Trading in Murban crude futures aims at “strengthening Abu Dhabi’s position as a global energy player,” Crown Prince Mohammed Bin Zayed Al Nahyan said Monday in a Tweet. Government-owned Abu Dhabi National Oil Co. also reported a 7 per cent increase in its oil reserves, expanding the size of commercial deposits in the United Arab Emirates to 105 billion barrels.

As part of the planned futures contract, ADNOC would lift destination restrictions on sales of Murban, enabling buyers to trade or ship it anywhere. Customers are currently obliged to use ADNOC’s crude only at their own refineries.

ADNOC produces about 1.7 million barrels a day of Murban, its best and most abundant grade. It hopes the planned Murban contract will provide a benchmark for exports of crude from the Gulf, which supplies about a fifth of the world’s oil. Most Middle Eastern producers price their crude based on the Oman and Dubai benchmarks.

Trading in Murban crude futures is to start in the second or third quarter of next year on an internationally recognized exchange, ADNOC said in a statement. The introduction of the contract “will enable our customers and other market participants to better price, manage and trade their purchases of Murban,” CEO Sultan Al Jaber said in the statement.

The Murban futures contract would set prices for physical sales of the grade. Until now, ADNOC has set the price for its four crude grades retroactively, one month after shipping the barrels. The company produces Murban from onshore fields, unlike its other grades — Umm Lulu, Das and Upper Zakum — which it pumps at offshore deposits.

Trading platform

ADNOC may try to set up a trading platform for the new contract in Abu Dhabi with Intercontinental Exchange Inc., people with knowledge of the situation said last month.
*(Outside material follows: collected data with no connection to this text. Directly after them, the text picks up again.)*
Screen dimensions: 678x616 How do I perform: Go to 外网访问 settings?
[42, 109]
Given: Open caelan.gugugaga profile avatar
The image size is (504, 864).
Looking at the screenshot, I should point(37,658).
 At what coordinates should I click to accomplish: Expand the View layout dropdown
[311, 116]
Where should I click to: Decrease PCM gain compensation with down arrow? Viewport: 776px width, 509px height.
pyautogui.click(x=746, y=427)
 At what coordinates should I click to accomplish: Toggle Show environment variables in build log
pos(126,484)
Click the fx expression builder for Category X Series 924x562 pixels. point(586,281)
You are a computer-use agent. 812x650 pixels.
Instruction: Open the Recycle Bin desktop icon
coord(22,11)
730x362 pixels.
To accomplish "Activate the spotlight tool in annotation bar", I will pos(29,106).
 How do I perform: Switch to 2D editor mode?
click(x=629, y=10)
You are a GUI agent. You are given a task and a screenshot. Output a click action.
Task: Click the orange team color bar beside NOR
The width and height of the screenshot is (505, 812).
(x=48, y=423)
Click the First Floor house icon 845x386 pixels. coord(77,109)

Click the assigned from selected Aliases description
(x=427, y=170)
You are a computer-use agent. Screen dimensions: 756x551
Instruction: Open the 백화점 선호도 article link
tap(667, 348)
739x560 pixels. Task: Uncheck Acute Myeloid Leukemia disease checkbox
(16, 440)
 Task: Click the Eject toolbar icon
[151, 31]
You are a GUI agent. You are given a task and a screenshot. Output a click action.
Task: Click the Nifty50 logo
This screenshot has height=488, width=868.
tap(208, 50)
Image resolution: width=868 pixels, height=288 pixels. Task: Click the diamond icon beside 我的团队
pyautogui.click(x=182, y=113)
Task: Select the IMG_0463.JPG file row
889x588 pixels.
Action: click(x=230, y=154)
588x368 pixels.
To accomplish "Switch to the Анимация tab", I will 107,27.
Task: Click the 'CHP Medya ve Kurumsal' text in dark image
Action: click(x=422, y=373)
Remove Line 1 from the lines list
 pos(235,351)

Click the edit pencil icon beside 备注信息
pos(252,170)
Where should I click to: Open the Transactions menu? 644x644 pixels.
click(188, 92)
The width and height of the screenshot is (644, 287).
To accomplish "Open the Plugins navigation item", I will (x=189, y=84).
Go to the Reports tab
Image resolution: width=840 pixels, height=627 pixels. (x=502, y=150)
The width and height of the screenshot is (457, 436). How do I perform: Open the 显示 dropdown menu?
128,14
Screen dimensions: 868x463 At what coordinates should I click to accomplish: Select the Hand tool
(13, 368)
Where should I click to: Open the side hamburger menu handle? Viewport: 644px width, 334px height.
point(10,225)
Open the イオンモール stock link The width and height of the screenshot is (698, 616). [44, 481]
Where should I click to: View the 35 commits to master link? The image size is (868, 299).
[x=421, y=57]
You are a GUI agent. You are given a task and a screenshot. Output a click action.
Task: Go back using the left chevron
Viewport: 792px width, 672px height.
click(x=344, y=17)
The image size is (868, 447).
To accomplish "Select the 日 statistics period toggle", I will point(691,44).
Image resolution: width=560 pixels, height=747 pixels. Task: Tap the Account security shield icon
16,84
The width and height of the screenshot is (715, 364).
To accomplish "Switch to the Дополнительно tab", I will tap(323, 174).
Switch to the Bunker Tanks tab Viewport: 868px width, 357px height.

ADNOC hopes to persuade international oil companies and traders to take minority stakes in the new exchange, the people said.

ADNOC raised its estimate for oil reserves by 7 billion barrels to 105 billion, attributing the increase to additional wells and production at new fields, it said. The expansion means the UAE now ranks sixth worldwide in terms of crude reserves, up from seventh, according to data from the US Energy Information Administration. Abu Dhabi holds most of the country’s hydrocarbon deposits.

The company also boosted its gas reserves by 58 trillion standard cubic feet to 273 trillion and announced the discovery of unconventional gas deposits.